Napastnik Liverpoolu w 88. minucie rywalizacji popisał się precyzyjnym strzałem, będąc za linią pola karnego i Kepa Arrizabalaga został zmuszony do wyciągnięcia piłki z siatki.
- Dokładnie tak - odpowiedział Sturridge na pytanie dziennikarza, czy uderzenie w poprzeczkę w środku tygodnia go w jakiś sposób zachęciło do powtórzenia takiego strzału.

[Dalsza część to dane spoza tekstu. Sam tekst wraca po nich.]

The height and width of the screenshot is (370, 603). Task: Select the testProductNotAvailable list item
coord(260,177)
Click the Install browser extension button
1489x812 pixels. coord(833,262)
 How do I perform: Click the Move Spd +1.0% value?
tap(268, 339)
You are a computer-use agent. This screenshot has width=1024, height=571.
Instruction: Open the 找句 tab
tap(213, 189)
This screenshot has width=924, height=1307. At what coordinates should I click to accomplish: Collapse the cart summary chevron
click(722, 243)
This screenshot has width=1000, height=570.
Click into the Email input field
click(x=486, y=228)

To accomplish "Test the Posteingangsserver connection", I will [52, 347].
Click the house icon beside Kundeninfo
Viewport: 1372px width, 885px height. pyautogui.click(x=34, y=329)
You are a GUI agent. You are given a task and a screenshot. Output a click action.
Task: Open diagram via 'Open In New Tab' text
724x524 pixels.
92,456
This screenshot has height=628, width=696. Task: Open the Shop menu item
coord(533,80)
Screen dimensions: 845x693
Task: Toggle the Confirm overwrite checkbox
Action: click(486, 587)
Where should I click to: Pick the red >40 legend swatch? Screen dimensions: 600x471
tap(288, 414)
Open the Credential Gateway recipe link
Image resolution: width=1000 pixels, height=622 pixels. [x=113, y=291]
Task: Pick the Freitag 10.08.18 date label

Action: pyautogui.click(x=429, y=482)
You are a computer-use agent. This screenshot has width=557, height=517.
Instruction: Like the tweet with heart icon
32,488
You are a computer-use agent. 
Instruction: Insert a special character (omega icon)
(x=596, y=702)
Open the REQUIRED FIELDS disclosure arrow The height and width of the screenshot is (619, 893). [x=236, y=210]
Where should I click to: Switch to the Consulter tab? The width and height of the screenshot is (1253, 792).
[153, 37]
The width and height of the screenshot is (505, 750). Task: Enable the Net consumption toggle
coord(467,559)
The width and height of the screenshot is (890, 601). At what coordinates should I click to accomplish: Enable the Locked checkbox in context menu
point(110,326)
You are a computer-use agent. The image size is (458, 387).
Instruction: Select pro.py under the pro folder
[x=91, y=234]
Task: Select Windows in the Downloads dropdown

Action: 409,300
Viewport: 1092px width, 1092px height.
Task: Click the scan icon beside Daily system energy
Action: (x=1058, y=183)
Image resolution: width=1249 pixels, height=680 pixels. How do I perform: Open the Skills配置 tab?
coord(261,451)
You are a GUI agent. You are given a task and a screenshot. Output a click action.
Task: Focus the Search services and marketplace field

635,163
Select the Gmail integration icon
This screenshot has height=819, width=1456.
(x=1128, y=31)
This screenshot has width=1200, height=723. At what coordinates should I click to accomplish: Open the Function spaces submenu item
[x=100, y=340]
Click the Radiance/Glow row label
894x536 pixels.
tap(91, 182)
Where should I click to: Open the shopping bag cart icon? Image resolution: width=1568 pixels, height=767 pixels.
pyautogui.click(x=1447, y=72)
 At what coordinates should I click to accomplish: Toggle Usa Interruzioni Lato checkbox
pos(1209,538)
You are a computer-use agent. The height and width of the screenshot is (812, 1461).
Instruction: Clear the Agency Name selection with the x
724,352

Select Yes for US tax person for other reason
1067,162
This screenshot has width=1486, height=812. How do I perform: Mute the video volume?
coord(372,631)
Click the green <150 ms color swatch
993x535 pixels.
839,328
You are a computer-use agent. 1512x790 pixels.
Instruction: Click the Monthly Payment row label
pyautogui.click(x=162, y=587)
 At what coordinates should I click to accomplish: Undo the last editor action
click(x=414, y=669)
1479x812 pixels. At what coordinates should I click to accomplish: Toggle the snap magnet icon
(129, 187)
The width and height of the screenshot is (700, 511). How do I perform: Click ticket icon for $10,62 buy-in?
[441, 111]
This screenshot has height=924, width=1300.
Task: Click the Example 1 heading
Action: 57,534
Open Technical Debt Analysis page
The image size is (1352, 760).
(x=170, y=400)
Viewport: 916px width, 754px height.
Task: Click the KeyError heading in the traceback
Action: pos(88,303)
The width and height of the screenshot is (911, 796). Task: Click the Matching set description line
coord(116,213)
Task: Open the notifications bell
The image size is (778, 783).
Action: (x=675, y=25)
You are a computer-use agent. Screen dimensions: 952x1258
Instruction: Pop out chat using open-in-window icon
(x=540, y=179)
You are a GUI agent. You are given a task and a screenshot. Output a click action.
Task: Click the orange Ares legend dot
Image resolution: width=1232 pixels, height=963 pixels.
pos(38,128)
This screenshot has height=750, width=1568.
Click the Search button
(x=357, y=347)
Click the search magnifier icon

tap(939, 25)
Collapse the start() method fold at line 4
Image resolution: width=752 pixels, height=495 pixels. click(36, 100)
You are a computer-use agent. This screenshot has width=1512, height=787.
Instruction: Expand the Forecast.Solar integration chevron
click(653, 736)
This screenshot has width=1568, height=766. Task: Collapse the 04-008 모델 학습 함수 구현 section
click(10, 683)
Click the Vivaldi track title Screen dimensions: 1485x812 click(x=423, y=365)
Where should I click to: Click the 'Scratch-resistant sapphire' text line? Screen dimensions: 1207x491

- Starałem się znaleźć w sytuacji, gdzie będę w stanie oddać strzał w kierunku bramki Chelsea. Tacy zawodnicy jak Shaq zawsze są w stanie dobrze dostarczyć ci piłkę. Wiedziałem, że Kante jest blisko, więc nie zastanawiałem się zbyt długo i uderzyłem.
- Byłem niezwykle podekscytowany tym trafieniem. Oczywiście grałem w tym klubie i wiele w nim osiągnąłem. Szanuję zawodników, kibiców i cały personel, więc nie chciałem nadmiernie celebrować zdobycia gola.
- Czułem się fantastycznie, że pomogłem drużynie w zdobyciu punktu. Zasłużyliśmy przynajmniej na taki rezultat. Mieliśmy dość sytuacji, zwłaszcza do przerwy, by strzelić przynajmniej jednego gola. Sądzę, że dostaliśmy to, na co zapracowaliśmy.
Po remisie Liverpool zrównał się punktami z Manchesterem City, lecz Obywatele wyprzedzają w tabeli the Reds dzięki lepszemu bilansowi bramek.
- W Premier League liczy się każdy punkt - kontynuował Stu.
- Niekiedy tracisz punkty, gdyż nie da się wygrywać wszystkiego. Chodzi przede wszystkim o to, by utrzymać konsekwencje przez cały sezon, gdyż masz do rozegrania 38 spotkań.
- Wiemy, że pojedynek z Chelsea to zaledwie jedno spotkanie. Mamy jeszcze wiele do zrobienia i musimy zachować dużą koncentrację.
Do wyniku Liverpoolu przyczyniła się także bardzo dobra postawa Alissona Beckera. Brazylijczyk wygrał pojedynki 1-1 z Willianem, a także Edenem Hazardem, co bardzo pomogło ekipie Kloppa.
- Interwencje najwyższej klasy! Zaliczył świetny mecz i pechowo nie zachował czystego konta. Jest bramkarzem światowej klasy, podobnie jak Si [Mignolet].
- W klubie mamy kilku dobrych bramkarzy i po prostu pokazują, na co ich stać.